Both systems have the same configuration. They are not clones of each other.
I wonder what error is returned there by ddt_object_remove(). Wish instead of VERIFY(... == 0) there was VERIFY0(...), so that it would report. If it is some EIO, then it could be some corruption, but that is unlikely for two unrelated systems. If there is ENOENT, then I wonder if it is possible to have something deduped and then removed in the same TXG. I need to look deeper into the code, but I wonder, do you use block cloning on those systems, in case it may be a factor? Any idea what you might delete/overwrite when it happens?
PS: Looking closer, my guess about creation and deletion in the same TXG might be wrong. If the entry was not read from disk, then it won't have type different from DDT_TYPES, and so ddt_object_remove() won't be called. But if it was read from disk, then it is there and we should be able to delete it. Odd. I don't see how could it happen outside of metadata I/O error.
@robn It seems DDT code could be more careful about ZAP read errors handling. In both the old version and the new versions ddt_lookup() ignores ZAP read errors, which may result in something less recoverable later during table sync. We could probably just disable dedup for new writes and leak space for frees if we can't read the ZAP. Though it does not explain how can it happen on two separate systems.
@amotin I'm attaching a screenshot with import on FreeBSD current + openzfs 2.3 (FreeBSD version). We don't use explicit dataset clones (zfs clone), but the system actively uses snapshots.
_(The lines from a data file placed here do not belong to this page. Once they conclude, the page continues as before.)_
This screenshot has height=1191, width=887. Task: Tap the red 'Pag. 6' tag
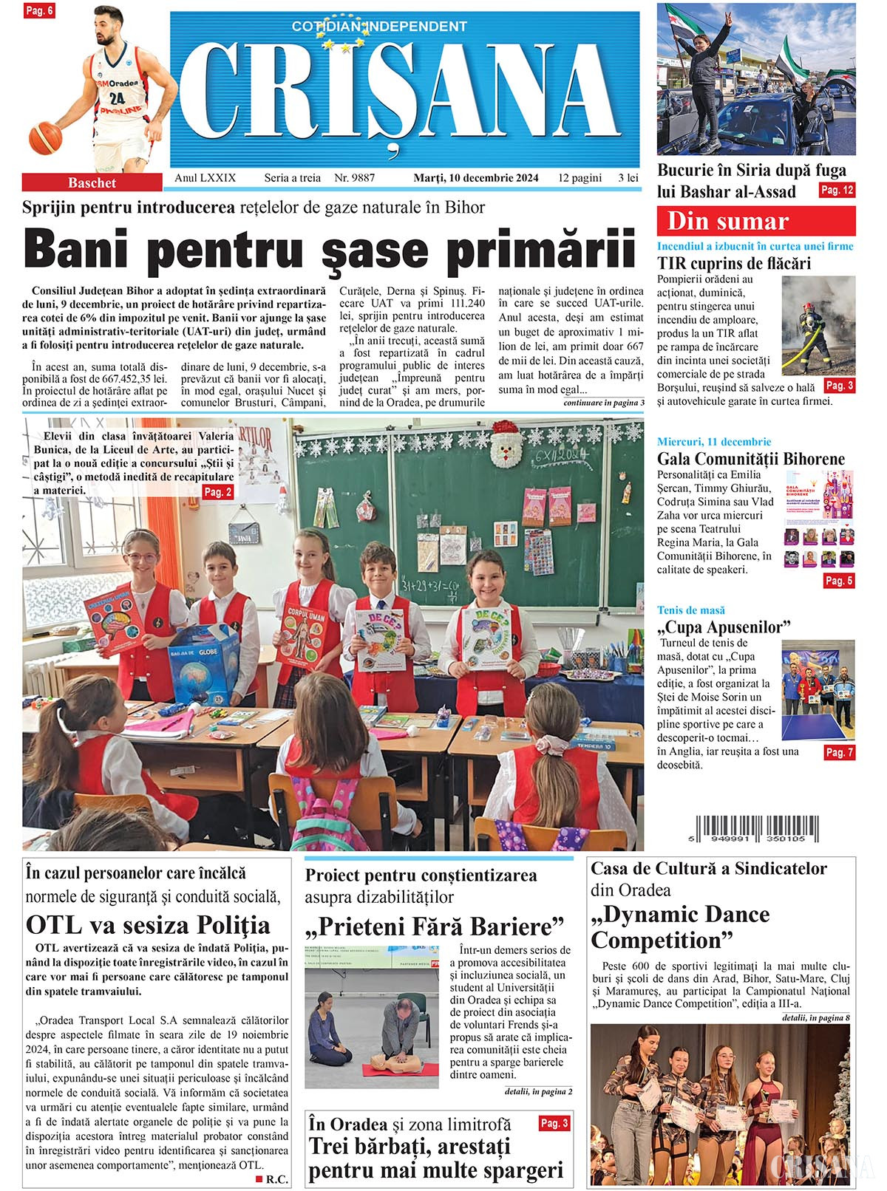(39, 11)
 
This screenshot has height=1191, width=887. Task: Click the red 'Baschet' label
(92, 182)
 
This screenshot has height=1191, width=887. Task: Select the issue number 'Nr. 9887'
(354, 178)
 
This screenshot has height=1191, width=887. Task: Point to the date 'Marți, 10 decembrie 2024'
(475, 178)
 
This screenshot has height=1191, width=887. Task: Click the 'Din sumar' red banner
(755, 221)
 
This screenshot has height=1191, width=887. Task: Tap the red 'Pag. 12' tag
(837, 191)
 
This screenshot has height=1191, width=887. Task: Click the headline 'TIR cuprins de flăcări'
(733, 263)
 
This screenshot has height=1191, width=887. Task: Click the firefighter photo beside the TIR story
(818, 327)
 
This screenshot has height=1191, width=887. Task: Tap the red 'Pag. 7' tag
(839, 752)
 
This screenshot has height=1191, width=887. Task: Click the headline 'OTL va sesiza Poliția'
(148, 925)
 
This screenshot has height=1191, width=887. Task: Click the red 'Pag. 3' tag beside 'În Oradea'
(554, 1123)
In response to the question "Any idea what you might be deleting or overwriting when it happens?": unfortunately, I don't know - many users have access to the system.
97 means ECKSUM, so it really can't read some record from DDT ZAP. We definitely should somehow improve error handling there, but it does not explain how we got into this situation. If you are able to still somehow import the pool, have you run a scrub on it? Does it report some errors too?
@amotin On FreeBSD 15, the system hits a kernel panic, while on version 14.2 it just hangs, it's been stuck for 10 hours now. Even though a scrub usually finishes on this server in around 3 hours.
Scrub does not work on read-only imported pool. See https://github.com/openzfs/zfs/issues/14481 and https://github.com/openzfs/zfs/issues/17527 .
It seems the same panic happened to me a few months ago while I was using FreeBSD 14.1. Recreating the affected dataset helped, and the system is still usable without issues. I'm thinking about what to do if it appears again. Is there a way to mark files "as broken" (just to show them in zpool status -v) instead of panicking?
I’ve started to experience panic more frequently now (on multiple installations...), so I’ve been using the following workarounds:
For ddt_object_update == 97: It gives me a few seconds before panic to disable dedup after the import (zfs set dedup=off dataset). After disabling dedup, the import becomes possible.
For ddt_object_remove: Removing VERIFY0() from VERIFY0(ddt_object_remove(ddt, otype, oclass, ddk, tx)); allows the import to succeed again.
In both cases, the scrub doesn’t find any errors and pool works without issues.
I'm thinking about the best way to handle these cases:
- Disable DDT updates on checksum errors?
- Force remove the DDT object even if the checksum is incorrect?
Any ideas would be much appreciated.